**Work to do:** In the rows from the start through the line containing "E-posta (32, 761)", swap "Yorum" for "Yorum Yaz", keep everything else unchanged, and give back only those lines without the pictures.

**Data to process:**
═══

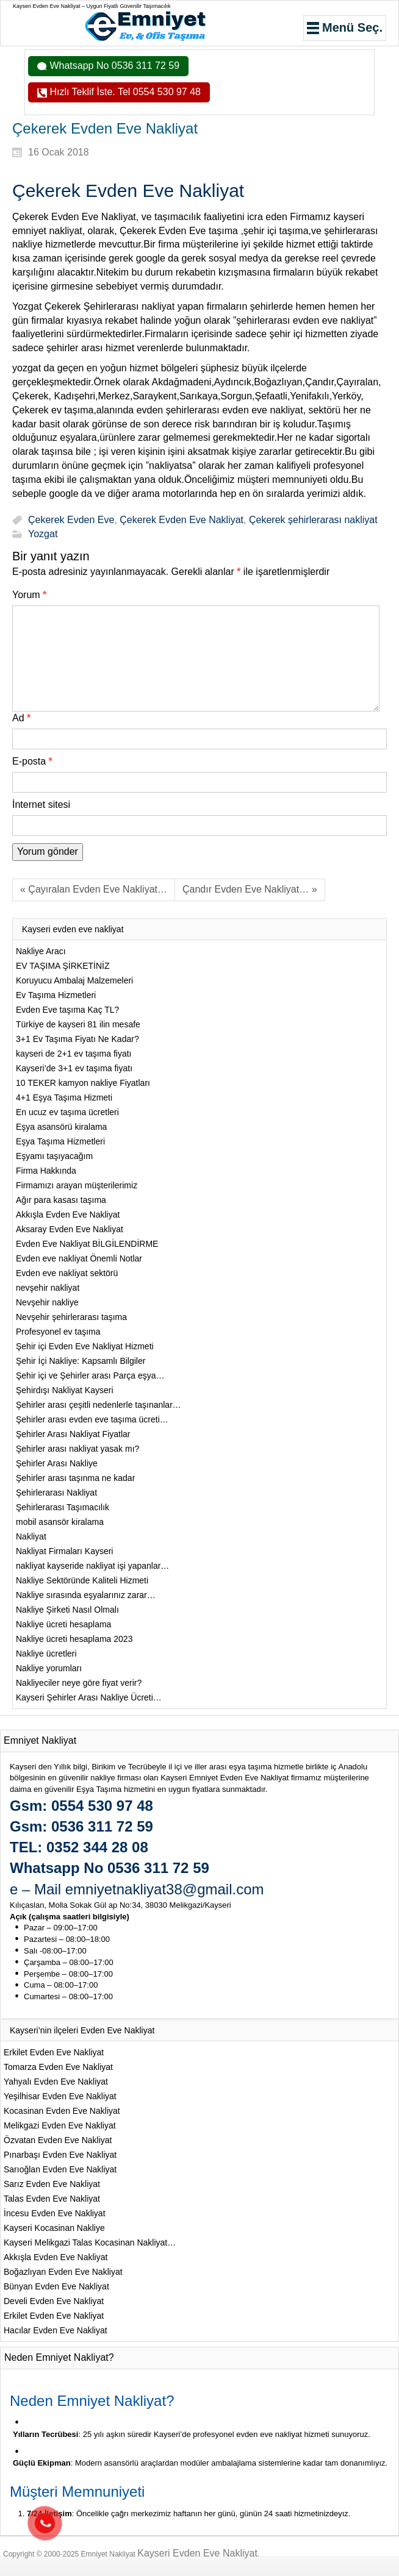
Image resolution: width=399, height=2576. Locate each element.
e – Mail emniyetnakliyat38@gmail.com (137, 1889)
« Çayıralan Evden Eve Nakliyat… (93, 889)
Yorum (29, 595)
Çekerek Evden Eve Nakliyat (181, 520)
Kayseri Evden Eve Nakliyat (197, 2553)
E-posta (32, 761)
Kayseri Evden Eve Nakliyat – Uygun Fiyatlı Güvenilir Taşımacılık (91, 6)
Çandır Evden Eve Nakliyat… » (249, 889)
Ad (21, 718)
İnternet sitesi (41, 804)
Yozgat (42, 534)
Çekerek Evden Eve (71, 520)
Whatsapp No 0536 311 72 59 (113, 65)
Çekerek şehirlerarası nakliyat (313, 520)
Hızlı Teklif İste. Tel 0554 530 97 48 (124, 92)
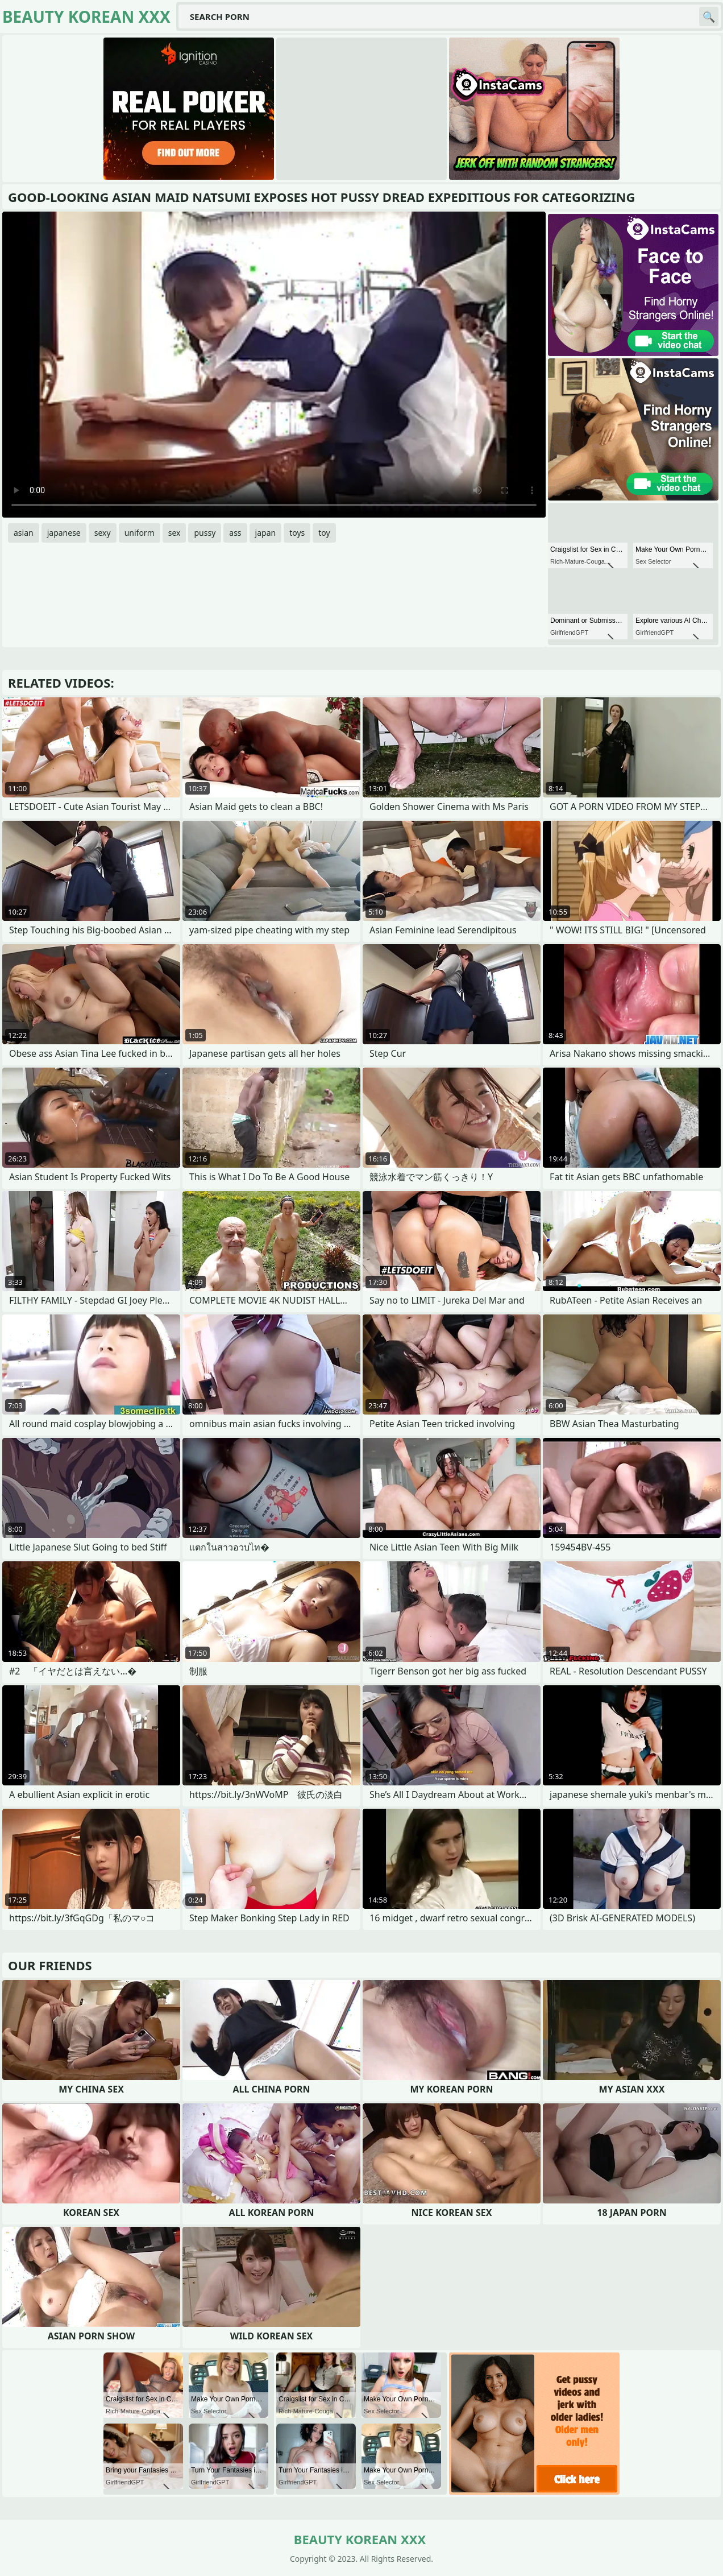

═══

**Final answer:**
Image resolution: width=399, height=2576. Locate each element.
e – Mail emniyetnakliyat38@gmail.com (137, 1889)
« Çayıralan Evden Eve Nakliyat… (93, 889)
Yorum Yaz (29, 595)
Çekerek Evden Eve Nakliyat (181, 520)
Kayseri Evden Eve Nakliyat (197, 2553)
E-posta (32, 761)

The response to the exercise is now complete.